The lockdowns themselves don’t appear to be the main driver of the economic damage. Sweden’s economy is not exactly doing great. Sure it’s better than more-locked-down countries, but in theory successful contact tracing should restore people’s confidence much more quickly than a herd immunity strategy. I’m watching data out of New Zealand to see how quickly it recovers.
Reading the contact tracing studies, some infected people just seem to be a lot more contagious than others. There’s lots of randomness here, which is why household transmission rates are so low. This makes the disease more likely spread in large crowds, and less likely to spread from personal one-on-one contacts. It also means some areas have just gotten lucky, without super-spreading events.
Most importantly, you don’t need to be anti-lockdown to realize they’re way over-done for most of the U.S.! We aren’t Italy or Spain. Our country is far more spread out. Mass gatherings are probably going to be a very bad idea for a while, but that doesn’t mean people can’t participate in many smaller (outdoor) economic and social activities. People can be safely going to beaches, hiking, etc.
This lady is cringeworthy — a good example of the collapse of the so-called “expert” class. She cannot quite manage to conceal her dark hope that Sweden will be judged a failure. A true scientist would be fascinated by the contrast offered between the Swedish way and everybody else’s. Why are all these smug liberals so eager to lock everybody up and throw away the key? It’s like a scary story for children.
Thanks for one more brilliant interview. The experts being interwied have a high knowledge standard.
The problem as i see it is the challenge to mix medical thruts, with economical realities. We need smart polticians for that. The scientist can make scientific knowledge, but not predict the consequences of a evonomic/financial recession or depression which also i a very dangerous situation with increased risk for conflicts, poverty and financial collapses. We can see now that is Trump in US distancing from dr Fauci and now focus on the economy.
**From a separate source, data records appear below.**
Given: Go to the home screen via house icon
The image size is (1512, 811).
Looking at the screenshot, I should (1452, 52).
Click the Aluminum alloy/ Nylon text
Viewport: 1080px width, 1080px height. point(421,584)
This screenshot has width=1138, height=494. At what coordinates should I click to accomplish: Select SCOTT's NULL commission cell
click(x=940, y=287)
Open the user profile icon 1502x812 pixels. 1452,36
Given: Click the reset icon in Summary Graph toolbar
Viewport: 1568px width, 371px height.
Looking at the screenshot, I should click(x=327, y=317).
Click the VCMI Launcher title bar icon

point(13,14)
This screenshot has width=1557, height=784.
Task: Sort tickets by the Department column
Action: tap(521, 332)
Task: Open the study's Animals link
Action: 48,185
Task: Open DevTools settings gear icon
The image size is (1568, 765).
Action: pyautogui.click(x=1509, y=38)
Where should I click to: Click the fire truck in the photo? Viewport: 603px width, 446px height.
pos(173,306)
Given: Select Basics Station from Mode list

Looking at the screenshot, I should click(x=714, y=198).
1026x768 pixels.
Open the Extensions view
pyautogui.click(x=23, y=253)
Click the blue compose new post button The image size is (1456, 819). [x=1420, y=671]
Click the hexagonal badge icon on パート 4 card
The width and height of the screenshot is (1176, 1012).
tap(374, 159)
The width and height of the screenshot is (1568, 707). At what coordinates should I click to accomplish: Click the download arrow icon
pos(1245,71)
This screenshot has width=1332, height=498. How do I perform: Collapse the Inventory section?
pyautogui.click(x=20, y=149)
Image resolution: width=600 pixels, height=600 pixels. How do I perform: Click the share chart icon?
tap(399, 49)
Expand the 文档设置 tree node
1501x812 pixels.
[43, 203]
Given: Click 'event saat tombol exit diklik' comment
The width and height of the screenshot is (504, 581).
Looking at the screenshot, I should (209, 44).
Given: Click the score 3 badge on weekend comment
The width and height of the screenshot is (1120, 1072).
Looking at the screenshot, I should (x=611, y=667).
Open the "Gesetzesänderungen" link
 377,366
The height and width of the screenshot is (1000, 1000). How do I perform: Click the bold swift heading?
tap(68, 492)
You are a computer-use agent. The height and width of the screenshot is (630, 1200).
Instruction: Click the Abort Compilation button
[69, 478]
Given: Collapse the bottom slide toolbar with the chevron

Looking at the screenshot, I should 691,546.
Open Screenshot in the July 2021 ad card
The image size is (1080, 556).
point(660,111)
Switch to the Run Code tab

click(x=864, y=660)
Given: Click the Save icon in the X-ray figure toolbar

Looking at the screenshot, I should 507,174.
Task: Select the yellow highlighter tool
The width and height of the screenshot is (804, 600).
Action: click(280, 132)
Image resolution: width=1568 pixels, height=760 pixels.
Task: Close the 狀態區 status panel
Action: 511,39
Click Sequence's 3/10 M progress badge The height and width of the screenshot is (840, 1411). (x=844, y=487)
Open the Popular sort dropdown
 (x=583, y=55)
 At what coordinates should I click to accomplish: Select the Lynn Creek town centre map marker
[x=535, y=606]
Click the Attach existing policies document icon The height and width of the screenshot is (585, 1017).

This strong split beteeen medicine and economy is also very dangerous in my mind.
We need a balance between science and economic realities and in my opinion we need good political leaders to do that.
The politicization of science is now complete in the U.S. How can we choose a balance point when even Joe Biden, a candidate for President, said he chooses truth over facts? That’s just the short form of tell a lie long enough and loud enough and everyone will believe it to be the truth. We’ve moved from liberty to statism in every facet of life in the U.S.